I know people that would kill to be in my situation and it hurts because I feel like I'm not making the most of my position regardless of how hard I try. I would be working my ass off and it still feels like I'm not doing my people justice. It's as though I have taken an ounce of motivation and sheer will power from each of them and it's being wasted on the efforts of a 9-5 job or lacking to successfully promote my passions rather than charging full force into building an empire. I remember there was a time in my life I would work 2 jobs and I will go home write and record videos, then sleep 2-4hrs and repeat day after day and I would still feel like I was doing the bare minimum - years later and here I am treading the same lines, feeling unhelpful, as well as a sense of impeding anticlimactic destruction and I'm not sure if I want to move out the way of this runaway train coming at me.

I can say I've always thought that in some way, shape or form I would be a positive impact on my country like Bob Marley or Marcus Garvey and I feel thankful to have made it this far but even writing these posts makes me feel a sense of bitterness sometimes. Like I'm not truly fulfilling my purpose just simply buying time or wasting it to avoid doing what I should be doing. Truth is I feel guilty about being the one to have escaped the cold brash force of the ghetto when so many people deserve the opportunity, I feel even worse knowing that by now, more than a decade later after leaving my country, some other soul could have been a millionaire opening schools and bettering the fundamentals of my country to better the lives of my people and yet I have not. I feel 'sometimes' like the wrong person was given this opportunity but here I am. I just shred a tear and continue to hustle. As I write this I'm thinking about all the mess I've been through, and how insignificant every giant step I try to take feel. It's bizarre how my footsteps could feel so cosmic and trivial at the same time. I came across a girl yesterday, I met awhile back and though my encounters with her prior to yesterday was limited to small talk, the joy she expressed from seeing me is edged in my brain, it made me think that maybe I brought that joy to the lives of many, and for a moment it soothe my 'why me' conundrum. But if all I'm here to do is make people feel good that's not enough and it begs the question what is enough. When will I feel like I'm doing enough?

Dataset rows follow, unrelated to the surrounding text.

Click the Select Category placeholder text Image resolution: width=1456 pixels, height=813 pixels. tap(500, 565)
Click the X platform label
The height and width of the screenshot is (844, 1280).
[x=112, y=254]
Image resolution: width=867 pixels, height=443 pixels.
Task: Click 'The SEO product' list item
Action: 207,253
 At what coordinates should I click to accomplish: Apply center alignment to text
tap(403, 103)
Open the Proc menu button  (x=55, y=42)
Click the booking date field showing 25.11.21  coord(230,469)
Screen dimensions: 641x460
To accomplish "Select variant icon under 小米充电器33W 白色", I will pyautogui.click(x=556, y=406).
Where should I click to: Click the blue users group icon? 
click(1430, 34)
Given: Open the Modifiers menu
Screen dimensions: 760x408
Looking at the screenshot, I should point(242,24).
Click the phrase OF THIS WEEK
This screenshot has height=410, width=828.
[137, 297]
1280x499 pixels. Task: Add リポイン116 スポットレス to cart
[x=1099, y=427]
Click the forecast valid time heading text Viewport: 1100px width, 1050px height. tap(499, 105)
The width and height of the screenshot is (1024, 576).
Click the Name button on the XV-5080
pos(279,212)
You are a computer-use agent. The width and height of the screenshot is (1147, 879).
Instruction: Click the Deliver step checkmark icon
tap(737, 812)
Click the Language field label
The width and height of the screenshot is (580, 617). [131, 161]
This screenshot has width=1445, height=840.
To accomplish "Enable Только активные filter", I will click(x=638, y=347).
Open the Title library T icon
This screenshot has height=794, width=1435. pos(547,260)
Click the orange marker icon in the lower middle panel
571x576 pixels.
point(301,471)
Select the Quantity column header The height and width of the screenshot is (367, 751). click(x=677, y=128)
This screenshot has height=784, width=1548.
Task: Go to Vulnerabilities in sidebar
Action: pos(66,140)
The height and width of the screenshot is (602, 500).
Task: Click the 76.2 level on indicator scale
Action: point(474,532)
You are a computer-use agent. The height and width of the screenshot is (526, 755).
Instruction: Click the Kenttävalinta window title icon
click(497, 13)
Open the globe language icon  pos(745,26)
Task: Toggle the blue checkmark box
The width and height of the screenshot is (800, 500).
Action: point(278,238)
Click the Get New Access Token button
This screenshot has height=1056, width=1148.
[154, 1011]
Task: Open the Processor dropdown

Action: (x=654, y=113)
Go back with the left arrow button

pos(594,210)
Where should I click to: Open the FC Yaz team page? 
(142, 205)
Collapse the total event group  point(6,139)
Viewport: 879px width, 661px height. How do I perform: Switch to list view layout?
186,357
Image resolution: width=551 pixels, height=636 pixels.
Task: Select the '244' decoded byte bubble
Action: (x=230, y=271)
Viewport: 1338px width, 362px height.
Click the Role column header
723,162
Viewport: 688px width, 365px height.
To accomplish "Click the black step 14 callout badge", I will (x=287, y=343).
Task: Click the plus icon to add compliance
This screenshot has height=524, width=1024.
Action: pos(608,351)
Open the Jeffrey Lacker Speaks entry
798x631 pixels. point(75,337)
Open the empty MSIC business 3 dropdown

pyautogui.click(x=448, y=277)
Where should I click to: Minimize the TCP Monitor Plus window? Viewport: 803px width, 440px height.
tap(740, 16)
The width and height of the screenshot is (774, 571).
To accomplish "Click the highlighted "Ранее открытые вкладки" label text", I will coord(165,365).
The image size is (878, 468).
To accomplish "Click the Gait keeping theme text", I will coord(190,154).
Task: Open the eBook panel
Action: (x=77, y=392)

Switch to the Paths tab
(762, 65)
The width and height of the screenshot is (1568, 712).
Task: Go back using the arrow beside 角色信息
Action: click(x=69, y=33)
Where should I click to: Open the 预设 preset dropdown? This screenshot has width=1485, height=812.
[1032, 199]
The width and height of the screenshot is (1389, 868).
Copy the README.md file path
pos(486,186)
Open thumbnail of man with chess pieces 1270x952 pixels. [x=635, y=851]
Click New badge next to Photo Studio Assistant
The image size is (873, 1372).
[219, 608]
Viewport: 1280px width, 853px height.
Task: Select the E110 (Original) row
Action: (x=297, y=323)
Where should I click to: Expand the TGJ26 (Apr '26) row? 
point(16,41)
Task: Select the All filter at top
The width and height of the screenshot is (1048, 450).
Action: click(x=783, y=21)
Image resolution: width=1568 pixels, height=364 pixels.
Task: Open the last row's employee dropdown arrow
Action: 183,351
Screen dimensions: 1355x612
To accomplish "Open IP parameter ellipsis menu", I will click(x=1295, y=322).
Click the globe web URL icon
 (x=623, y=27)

I think we're all familiar with PTSD right? I think that's what this is. I'm not trying downplay it or say its the same extreme soldiers or moms post birth suffer from but I think an ongoing raging war with your soul fucks with your mental in the same manner. I been through a lot to get the little I got in this life, I fought a lot more demons than I care to discuss and endured far more than I wanted to but I done it to get by and to help my family. I can't apologise for that and I shouldn't have to, similarly to this survival complex I am enduring. God made his or her choice and we all just have to live with it. I'm not in the position I'd like to have been in at this point in my life but here I am. We make decisions we have to live with so deal with your haunting truths unapologetically. I will say that I still believe I will make a change so cosmic, it's revolutionary and this world won't ever forget it - that's just my destiny. I just hope that along the way I can help my country, my people, my family, the ones I love and the man in the mirror (especially the latter) in more ways than expected/wished.